In this image, once the Wild have possession in the zone, they immediately go to work to get Scandella the puck. However, with Tampa's power play more than content to sit back in its PK box, more the Lightning is not out of position and the one timer is able to be blocked, or at the very least contested. But if there was more concentration on getting the puck low, there could be more chances to outnumber the Lightning in front of the crease.

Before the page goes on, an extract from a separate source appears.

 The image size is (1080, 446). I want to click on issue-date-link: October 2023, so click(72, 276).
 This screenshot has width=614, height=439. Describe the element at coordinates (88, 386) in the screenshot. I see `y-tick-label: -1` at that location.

Can you blame them for doing the things that have made them so successful? No. But when you get stuck in a cycle of doing the same thing, pretty soon that option gets taken away. Ryan Suter is no longer shooting the puck to keep penalty kills honest and the forwards are almost non-factors to shoot unless there's a rebound available. No, the whole team has fallen victim to this unimaginative cycle as they do everything to feed that one position on the ice. Granlund is a non-existent as a threat, Mikko Koivu in the middle of the slot doesn't shoot it from that spot, and Jason Pominville never touches the puck.

Adding a Wrinkle

What the Wild need to do is become a better unit. It needs to use all of the shooting options available. With so many shooting options on the ice at the same time, as well as the added room with a player in the penalty box, pucks should be sent on net from anyone at anytime. Yet, the option for the one-timer at the right circle will still be there. But after 13 games, for any power play, let alone the Wild's, to become stale this early means the power play is doomed to fail in the future.

What should be an option, is Thomas Vanek playing below the left circle on instead of Pominville. Vanek has already shown a knack for creating offense and goals from shallow angles. That and his playmaking ability will allow the Wild to use the forwards down low to get more shots, and thus more havoc for the PK. This kind of change would allow the power play to use both sides of the ice and all of its players. It keeps the PK honest and keeps the main option open.